L’idée de départ de L’Enfer des zombies vient en fait du producteur Gianfranco Couyoumdjian, qui avait été fort marqué par un épisode de la fameuse BD western Tex Willer où le héros affrontait des morts-vivants. La commande consistait donc à mélanger horreur et cinéma d’aventure, selon une formule qui allait faire florès dans une industrie transalpine déjà rodée aux cannibales primitifs et aux bandes érotico-exotiques.

Du coup, le scénario prend naturellement la direction des Caraïbes, le lieu d’origine du mythe vaudou du mort-vivant. C’est là que débarquent un journaliste et une jeune femme, à la recherche du père de cette dernière, après l’apparition inexpliquée du voilier du papa en pleine baie de New York avec pour seul occupant un zombie corpulent.

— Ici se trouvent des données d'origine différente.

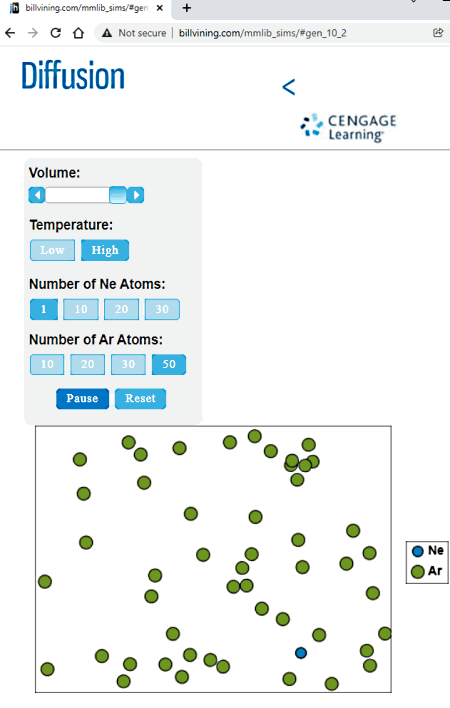This screenshot has width=450, height=708.
Task: Reset the simulation
Action: click(x=140, y=398)
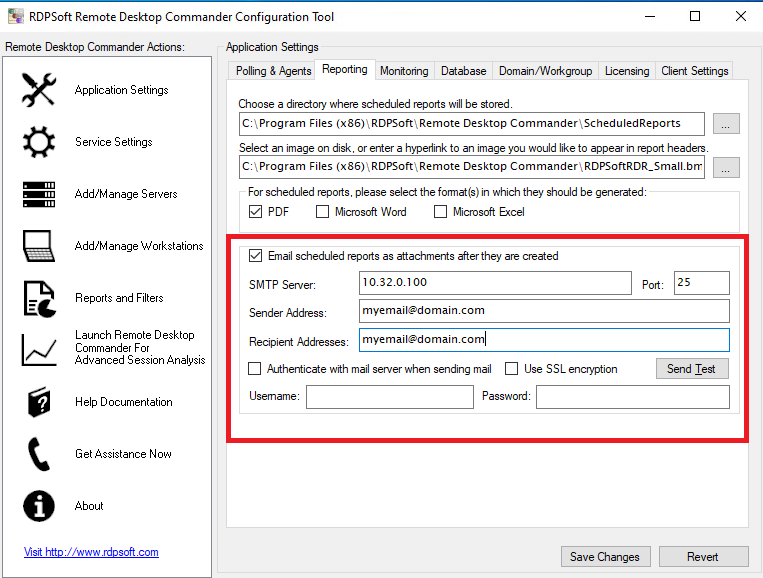Open Add/Manage Workstations laptop icon
This screenshot has width=763, height=578.
click(39, 246)
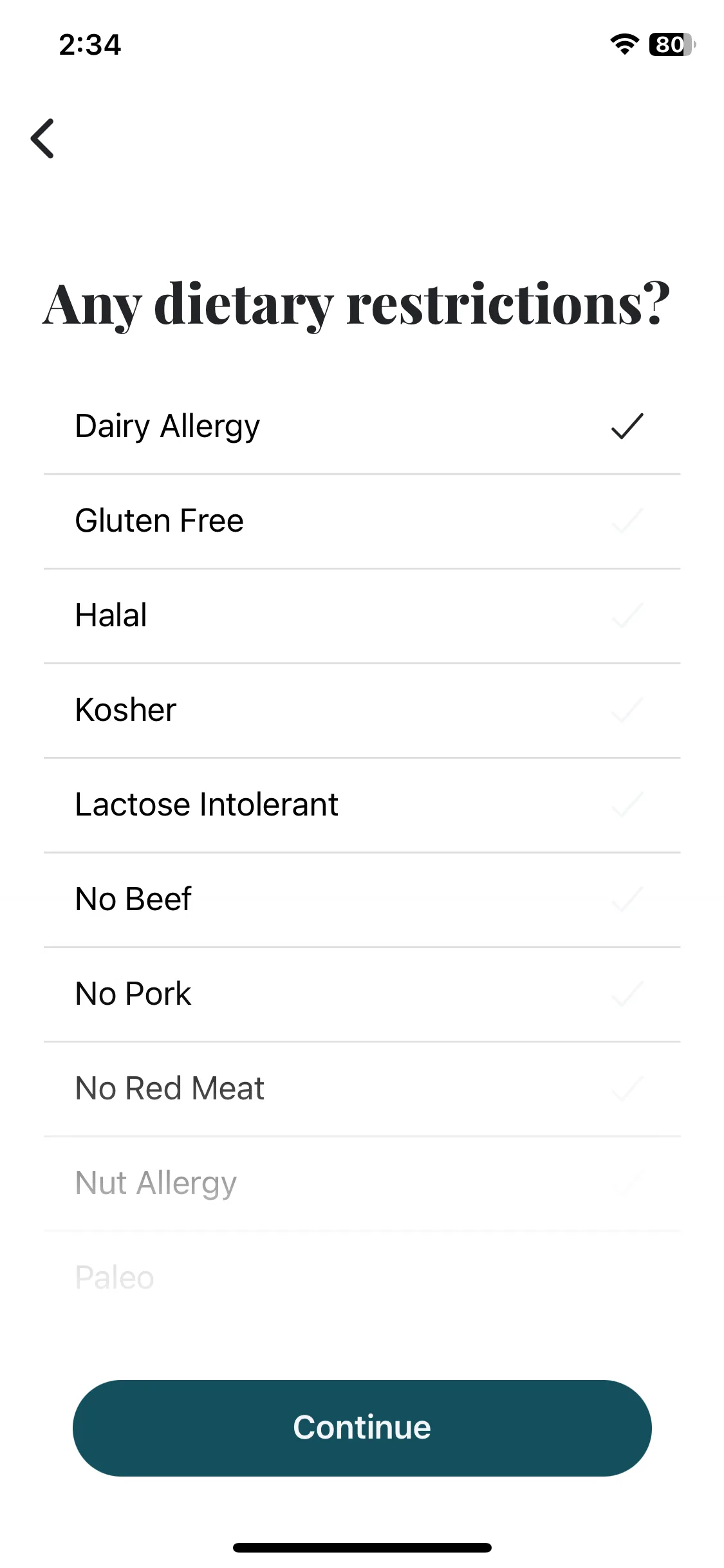Tick the No Red Meat checkmark

pyautogui.click(x=627, y=1088)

Mais ce que nos héros découvrent sur l’île maudite de Matul n’a vraiment rien à voir avec une carte postale tropicale : un vent lugubre balaie un village miséreux, les malades agonisent dans un dispensaire rempli de suaires lépreux… et les cadavres sont sortis de leur tombe pour dévorer les vivants. Ainsi, L’Enfer des zombies restera inoubliable pour son atmosphère moite et putride, musclée par des débordements sanglants inouïs dus à ce grand malade de Giannetto De Rossi.

Cependant, si le film est vraiment à marquer d’une pierre blanche, c’est peut-être parce que le gore s’y écarte de l’hyperréalisme traditionnel. Ici, il ne s’agit plus d’aller plus loin, mais d’aller ailleurs. Il n’est pas question de montrer l’in-montrable, mais l’invisible. Car à la différence des efforts de Romero (qui, au fond, participaient encore de la science-fiction), on bascule dans le fantastique pur avec L’Enfer des zombies. La preuve réside dans le personnage du scientifique habitant l’île, incarné par l’excellent Richard Johnson : après avoir mené divers types de recherches, il doit reconnaître que l’explication rationnelle du phénomène des cadavres ambulants est introuvable, et donc admettre la réalité du surnaturel lié à la religion vaudou.

Et c’est sans doute là que se situe l’apport particulier de Lucio Fulci. Alors au creux de la vague, il avait été bombardé un peu par hasard à la réalisation de ce Zombi 2, dont le succès retentissant allait relancer inopinément sa carrière. Mais fort de son nouveau statut de maître de l’horreur, il s’est lancé à corps perdu dans le genre (avec un brin de perfidie, Sacchetti raconte que le cinéaste s’est alors mis à lire frénétiquement Lovecraft, qu’il ne connaissait pas), y ayant trouvé sa véritable voie. Car par la suite, Fulci allait souvent faire revenir les morts-vivants et les déluges de barbaque et d’hémoglobine, pour concevoir des cauchemars surréels obéissant de plus en plus aux rouages de l’inconscient plutôt qu’à la raison logique. En l’espace de seulement deux ans, il complétait ainsi une sorte de Tétralogie de l’Enfer avec trois autres chefs-d’œuvre : Frayeurs, L’Au-delà et La Maison près du cimetière.